Ethics Reforms Help Restore Public Trust in Government

Legislation stripping public pensions from corrupt public officers passes

ALBANY – To restore faith in government, Senator Catharine Young (R,C,I- 57th District) today joined her colleagues to pass a resolution for a constitutional amendment that takes aggressive action against public corruption.

Under the State Constitution, passage of an amendment requires a vote in two separate, consecutive legislative sessions. The resolution, which incorporates ethics priorities put forward by Senator Young, was adopted for the first time last year. It would strip the public pensions from elected officials and policy makers convicted of corruption.

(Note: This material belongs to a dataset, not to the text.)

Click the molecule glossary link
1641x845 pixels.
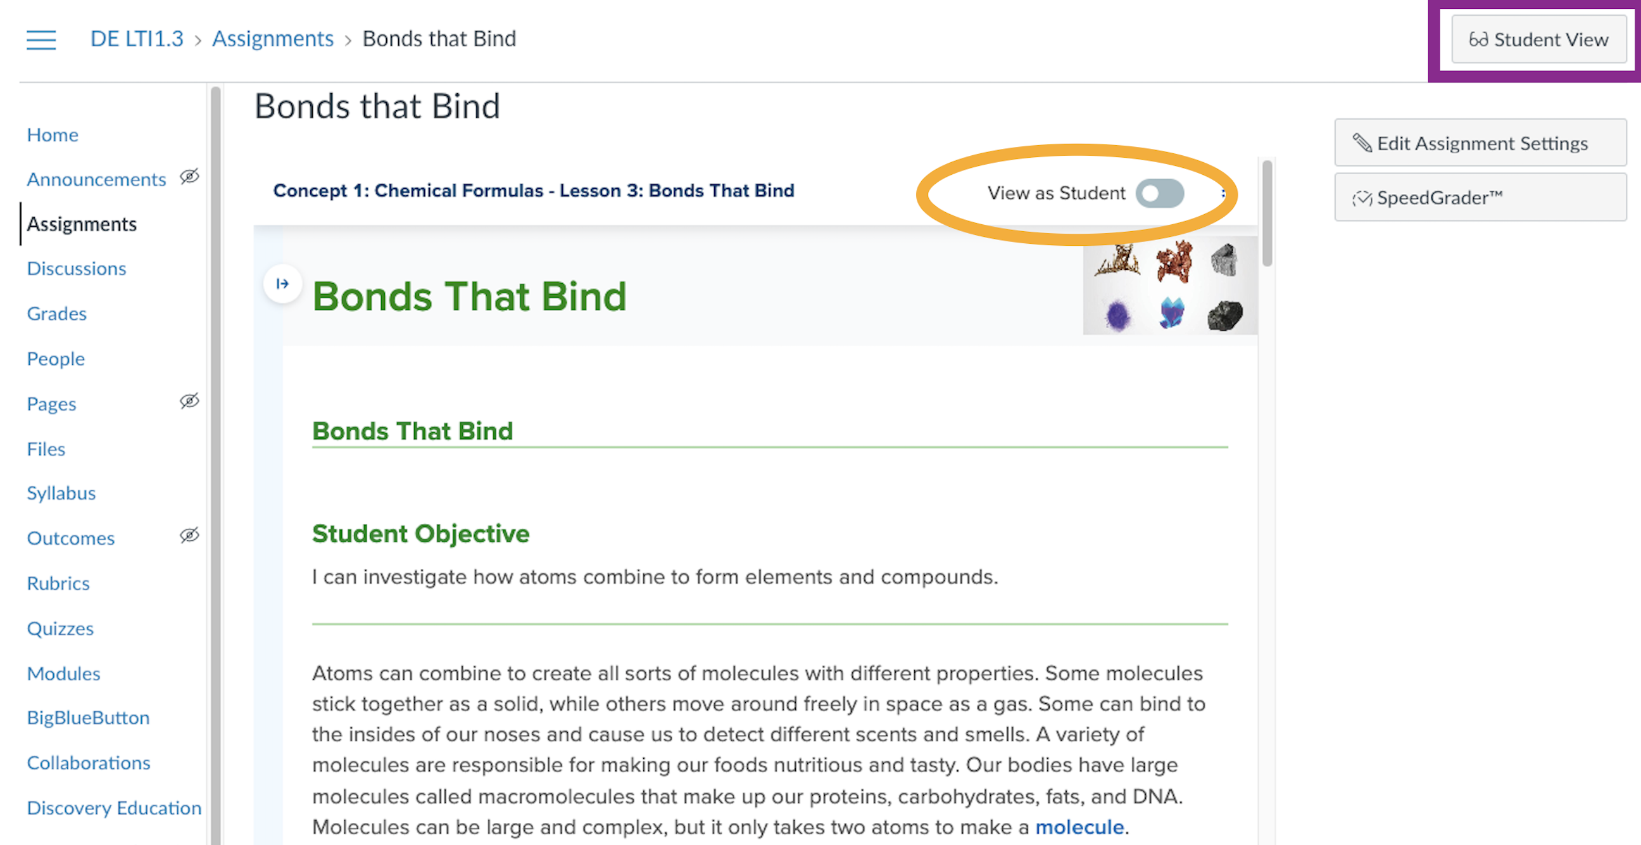(1079, 827)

“The Senate is committed to restoring faith in government, and pension forfeiture has been a priority for us because those who violate the public trust need to be held responsible. Corrupt officials should not be able to cash in their taxpayer-funded pensions and continue to enjoy the fruits of their misdeeds,” Senator Young said.

Under legislation previously passed by the Senate and signed into law, public pension enrollees since 2011 can have their benefits revoked if they are convicted of corruption. However, previously enrolled members of the state pension system cannot have their retirements revoked without an amendment to the State Constitution.

“Hardworking New Yorkers deserve to trust their government and know that those in power are being held accountable. Last year, we took the first step to ensure that the public has recourse to reclaim a taxpayer-funded retirement if the person has violated their oath of office. Today, we have advanced this important ethics reform measure so that it can go before the voters,” said Senator Young.

Following today’s passage, the amendment will go before voters statewide during this year’s general elections in November. 

The Senate also advanced a resolution today that would impose stricter measures on members of the Legislature who undertake outside employment. The measure specifies that Legislators must submit a written request for an advisory opinion from the Legislative Ethics Commission, to determine if their outside employment is consistent with the Public Officers Law.